Problem: List every lookback horizon that the page on query execution names for the hard query.

Passage:

---+---

Query Execution: the Hard Part

by Jonathan Strong 2020-04-08T08:39:02.142194598Z

Quick recap: the hard query is computing the ratio between the size-weighted average btc/usd price between bmex and gdax every 10 seconds for 5-minute, 15-minute and 60-minute lookback horizons from each row.

In order to calculate a rolling window computation like that efficiently, we'll use the std::collections::VecDeque data structure and perform the calculation incrementally in a single pass.

As we reach each row in the data set, we will 1) add price * amount and amount to our weighted sum accumulators, 2) subtract the price * amount and amount from the accumulators for trade rows that are now "expired," or outside the rolling window, relative to the current row.

The VecDeque is designed to be efficient for insertion/removal at both ends, which we'll rely on heavily.

To facilitate testing and keep the csv binary from getting too huge, I'm putting our online weighted sum code in a new data_pipelines::windows module.

Here are our main data structures:

use std::collections::VecDeque;

/// Calculates online weighted average for a rolling, time-based window
#[derive(Clone)]
pub struct WeightedMeanWindow {
    /// The size of the window. On `purge`, any `WeightedPoint` items are considered
    /// expired if the supplied `time` parameter is greater than `size` from the
    /// `time` attribute of that `WeightedPoint` item.
    size: u64,
    /// The weights and values with times that are "currently" in the aggregation
    /// window. On `push`, items are added to the "back" of the vedeque. On `purge`,
    /// items with a `time` that is > `size` difference relative to the `time` passed
    /// to `purge` are considered expired and removed. In both cases, adding and removing,
    /// the incremental accumulated sums in `w_sum` and `sum_w` are updated.
    items: VecDeque<WeightedPoint>,
    /// The sum of the value * weight for each of the `WeightedPoint`s in `items`.
    w_sum: f64,
    /// The sum of the weights of each of the `WeightedPoint`s in `items`.

---+---

Source material:
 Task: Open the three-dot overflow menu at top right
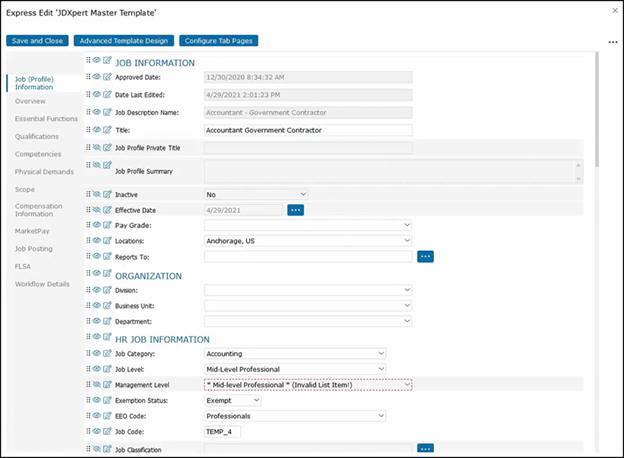(612, 42)
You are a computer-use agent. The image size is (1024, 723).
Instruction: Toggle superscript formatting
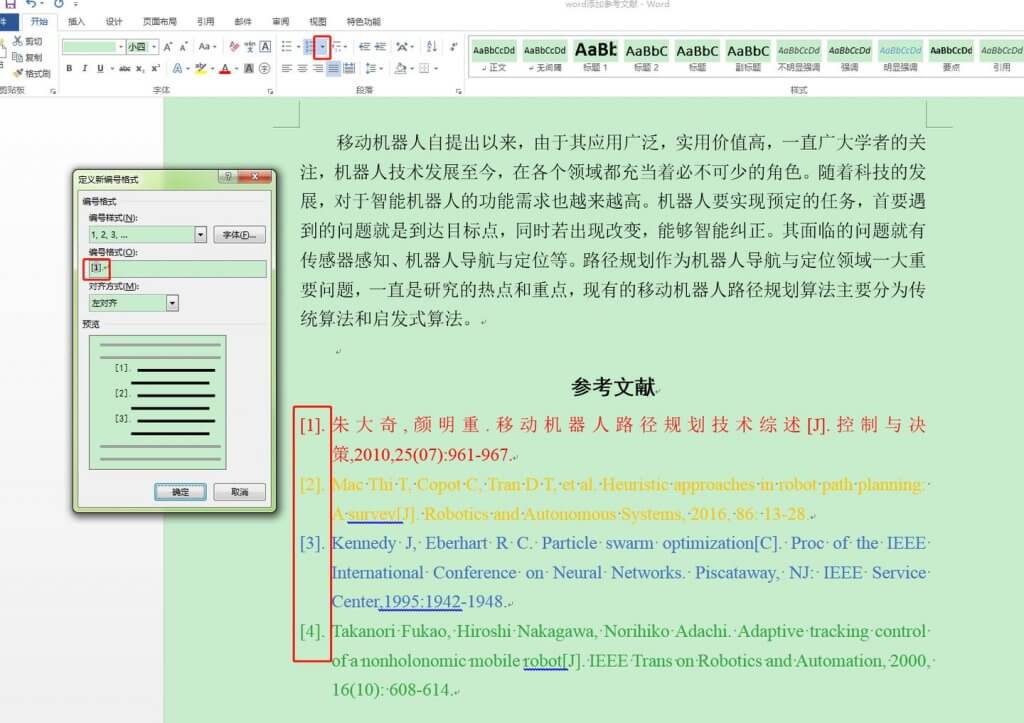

---+---

Correct response: 5-minute, 15-minute, 60-minute